An eye sore
SSA strike impacts garbage collection on day two
The pictures paint a rather foul and messy story. Mountains of garbage littering streets and sidewalks from the south coast tourist belt to The City and its environs.
It’s the result of a strike by Sanitation Service Authority (SSA) workers, now in its second day, which has compounded an already irregular and unreliable garbage collection schedule.
The strike, called by the National Union of Public Workers (NUPW), is in support of employees of the Barbados Investment and Development Corporation (BIDC), who were forced into retirement, having reached the age of 60.
The two sides met for close to eight hours today in talks mediated by the Minister of Labour, Dr Esther Byer.
But while the talks were continuing, and the sanitation workers were idling, everything from a used mattress to overflowing receptacles contributed to the growing mountains of garbage plastering communities in and around Bridgetown.
In Eden Lodge, St Michael, residents, who were not shy to be quoted, took the piles of refuse in stride.
Rudolph Dorant, who has resided in the district for 30 years, told Barbados TODAY the visible heaps of waste were “not one week’s garbage but two to three weeks’ garbage everywhere you see”.
A “frustrated” Dorant said he sympathized with the union and sanitation workers, but he anticipated that the strike would make an already bad situation worse.
“[The] trucks aren’t coming, sometimes you get once a week, sometimes every two weeks,” he said.
Former sanitation worker Hughston Brathwaite threw his support behind his ex-colleagues, telling Barbados TODAY the employees had been disrespected for much too long.

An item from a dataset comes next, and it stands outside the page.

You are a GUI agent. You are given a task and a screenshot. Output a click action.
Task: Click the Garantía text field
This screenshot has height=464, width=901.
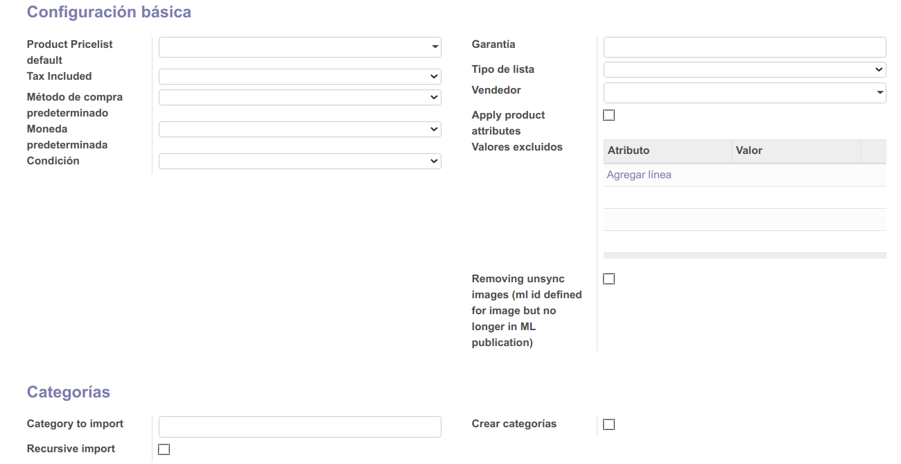click(x=744, y=47)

And far as he was concerned, the strike is justified.
“We have to let them know we are human beings too. They [the Government] treat the man [NUPW and SSA] bad, so the man gotta treat them bad,” said the 65-year-old Brathwaite.
In the end, the discussion returned to the subject of the garbage that littered the community, with Brathwaite imploring the authorities to act quickly to bring the dispute to an end in order to clear the mess.